WHAT THIS TASK INVOLVES: The answer must be an exact copy of the records, with no pictures in it.

(Recorded data)
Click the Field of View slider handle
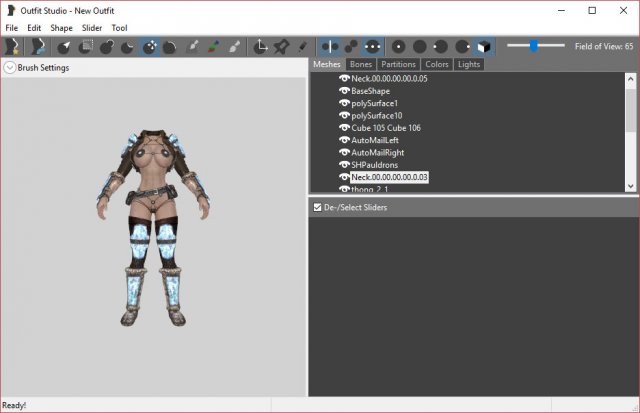 click(x=534, y=45)
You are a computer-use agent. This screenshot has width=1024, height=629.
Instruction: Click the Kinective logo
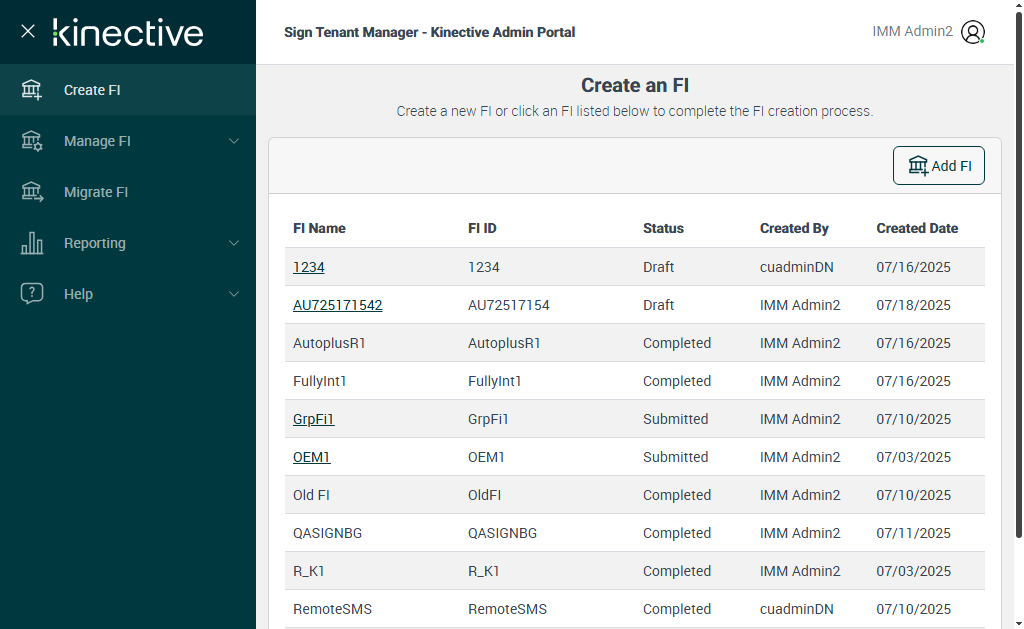coord(128,32)
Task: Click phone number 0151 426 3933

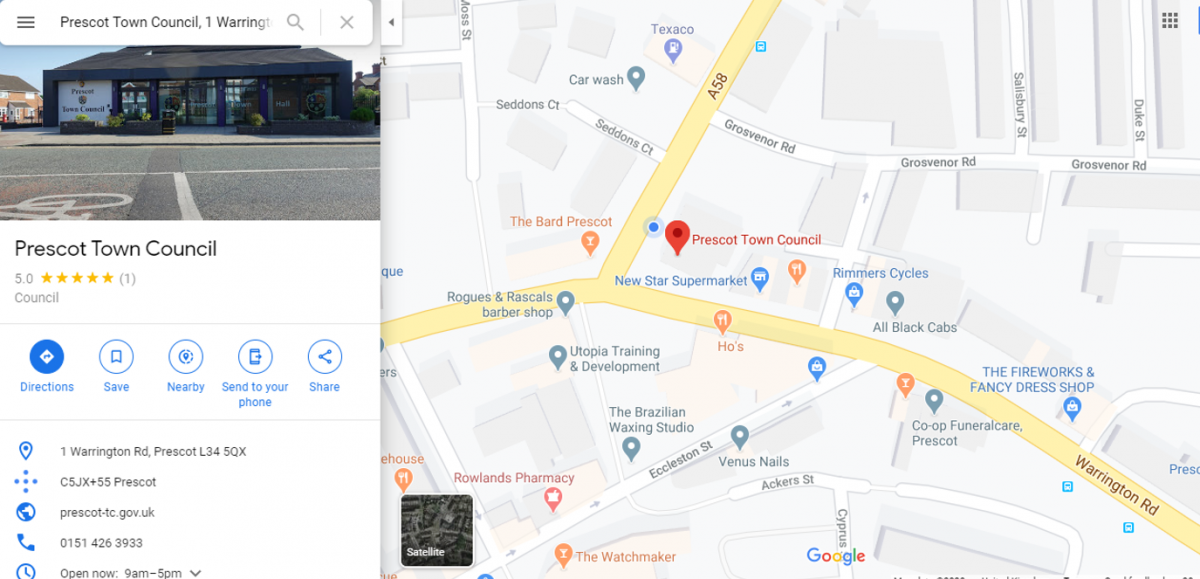Action: pos(101,543)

THE ANSWER:
Click the Field of View slider handle
 click(x=534, y=45)
You are a computer-use agent. This screenshot has width=1024, height=629.
Instruction: Click the Kinective logo
coord(128,32)
Task: Click phone number 0151 426 3933

Action: pos(101,543)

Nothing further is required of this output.